Marc Desgrandchamps

Galerie Zürcher | Paris

“The world remains whatever happens.” This phrase, which ends Marc Desgrandchamps’s biographical statement in a recent monograph, suggests some of the paradoxes apparent in his work: issues of permanence and event, timeless continuity and sudden presence, the known and the unexpected, stable reference and unspecified expectation. There is a sense of suspended temporality in his paintings, which are metaphors for both memory and forgetting. His recent show at Galerie Zürcher, featuring twenty works (all Untitled, 2007), revealed how the artist increasingly has been playing with the transparency of highly diluted oil paint in order to obscure his images, which are nothing more than banal scenes—landscapes (gardens, countrysides, beaches, or, more recently, cities) haunted, or perhaps not, by presences that are as concrete as they are fleeting.
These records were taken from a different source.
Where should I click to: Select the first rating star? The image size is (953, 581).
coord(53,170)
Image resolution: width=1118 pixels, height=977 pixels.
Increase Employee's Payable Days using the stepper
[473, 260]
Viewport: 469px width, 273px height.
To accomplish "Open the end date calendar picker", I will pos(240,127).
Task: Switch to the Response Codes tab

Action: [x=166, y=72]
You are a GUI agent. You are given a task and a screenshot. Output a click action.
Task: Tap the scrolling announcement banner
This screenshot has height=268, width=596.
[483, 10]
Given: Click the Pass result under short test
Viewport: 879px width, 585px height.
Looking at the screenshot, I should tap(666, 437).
The drips produced by the thinness of the paint wash out the compositions to the point of nearly dissolving them, and while they leave “after-gestures” that become part of the work, these are subject to the viewer’s interpretation, like the decaying old walls in which Leonardo suggested an artist could find landscapes, battles, and uncommon poses: They are means by which to build through destruction, and vice versa, or to show through erasure.
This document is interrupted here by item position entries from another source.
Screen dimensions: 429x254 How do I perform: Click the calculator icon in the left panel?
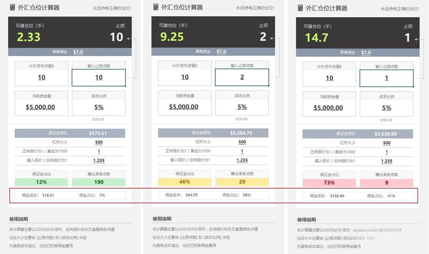pos(13,8)
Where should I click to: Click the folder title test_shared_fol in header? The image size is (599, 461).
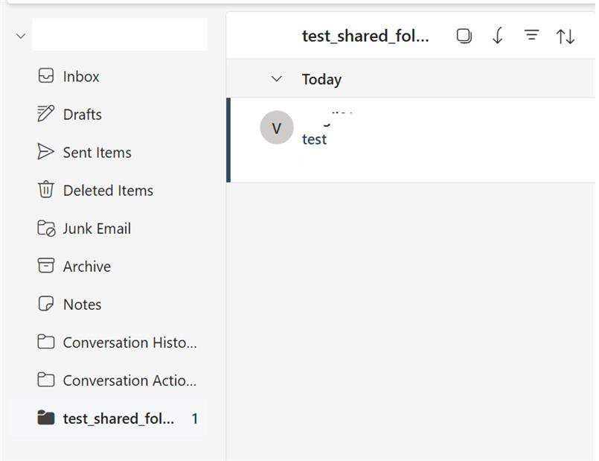tap(365, 35)
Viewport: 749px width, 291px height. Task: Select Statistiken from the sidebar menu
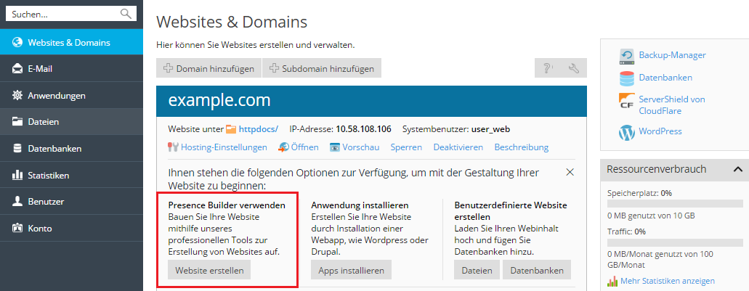pos(48,175)
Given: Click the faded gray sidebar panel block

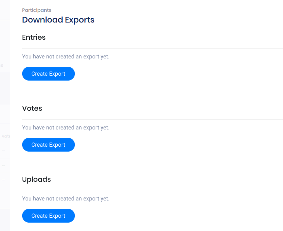Looking at the screenshot, I should (5, 88).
Desgrandchamps intensively explores the dual nature of the pictorial surface—a plane that is both flat and capable of revealing depth, both real and metaphorical, both material and ripe for imaginative projection. In this way he brings the specific space of the painting up against other image systems, such as the photographs he uses as sources, not to mention film, which inevitably comes to mind when viewing the overlapping people in his street scenes, who seem to pass through like minor characters, absent to themselves as well as to others. They are caught in the flow of things, melting into the scene or absorbing it, as in one of those photographs by Lee Friedlander in which the reflections of a crowd blend with the objects in a storefront window. Such images speak to our own inability to extricate ourselves from our surroundings in order to truly perceive them.
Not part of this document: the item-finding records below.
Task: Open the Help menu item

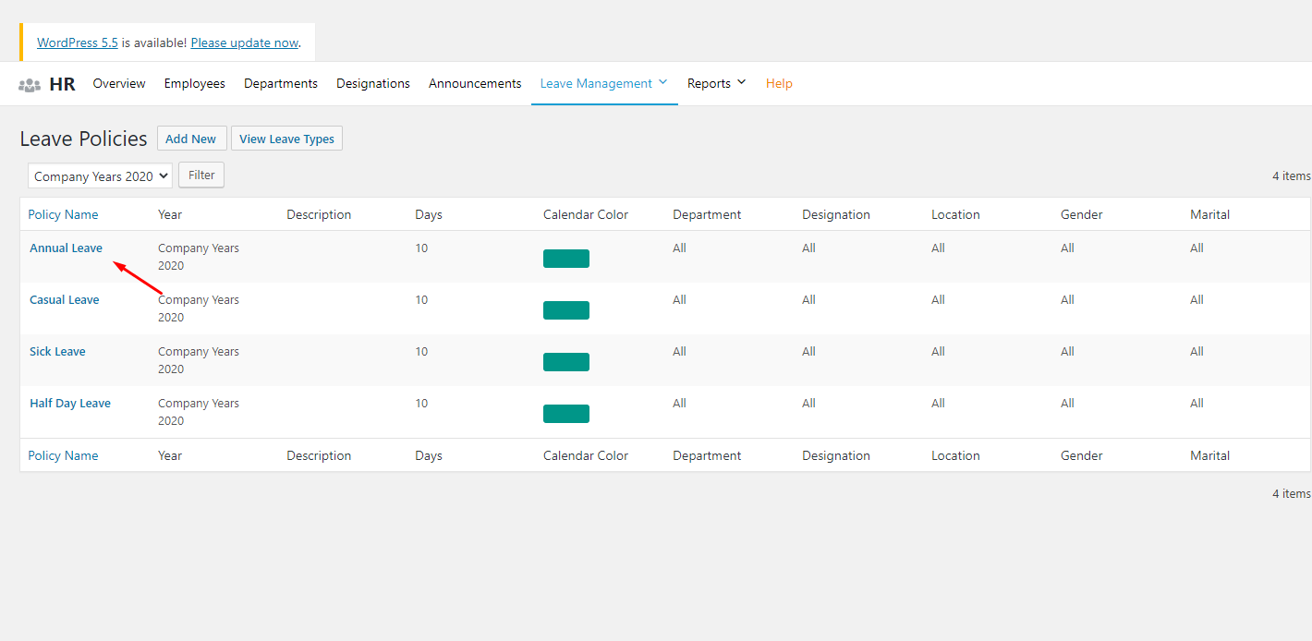Action: click(x=779, y=83)
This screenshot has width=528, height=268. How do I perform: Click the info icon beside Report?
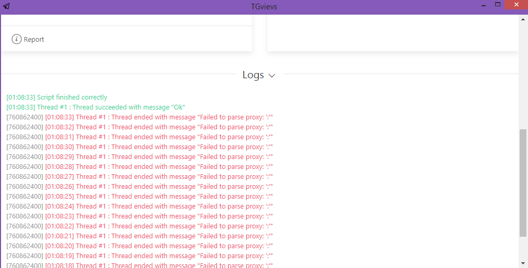[17, 39]
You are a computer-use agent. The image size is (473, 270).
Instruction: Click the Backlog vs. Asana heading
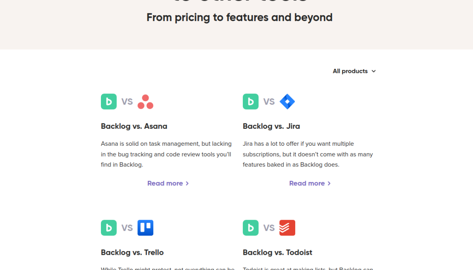[134, 126]
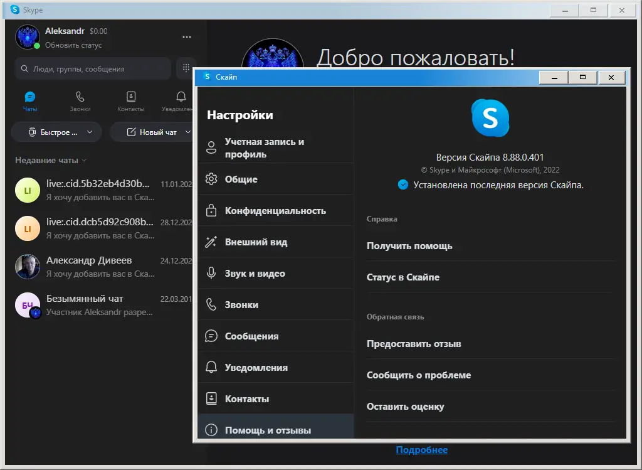This screenshot has height=470, width=642.
Task: Open the Подробнее link at the bottom
Action: (x=422, y=450)
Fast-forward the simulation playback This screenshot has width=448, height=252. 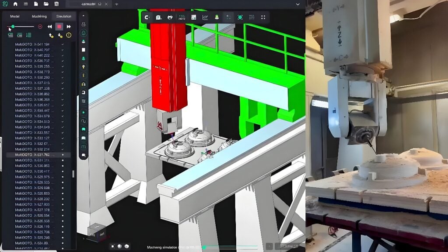point(69,27)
Recently, Desgrandchamps’s pictorial and perceptual investigations have focused more on architecture than on the figure. Whereas once his paintings had simple backdrops, now he approaches site as he does figure, tirelessly chipping away at every certitude. Streets are deserted, not a soul in sight; what remain are only buildings—houses or, most often, apartment blocks, which, though inhuman, take on a corporeal presence. Their geometry is subjected to the lines of dripping paint, and the resulting grid wavers like a mirage, challenging the eye to try to frame its vision.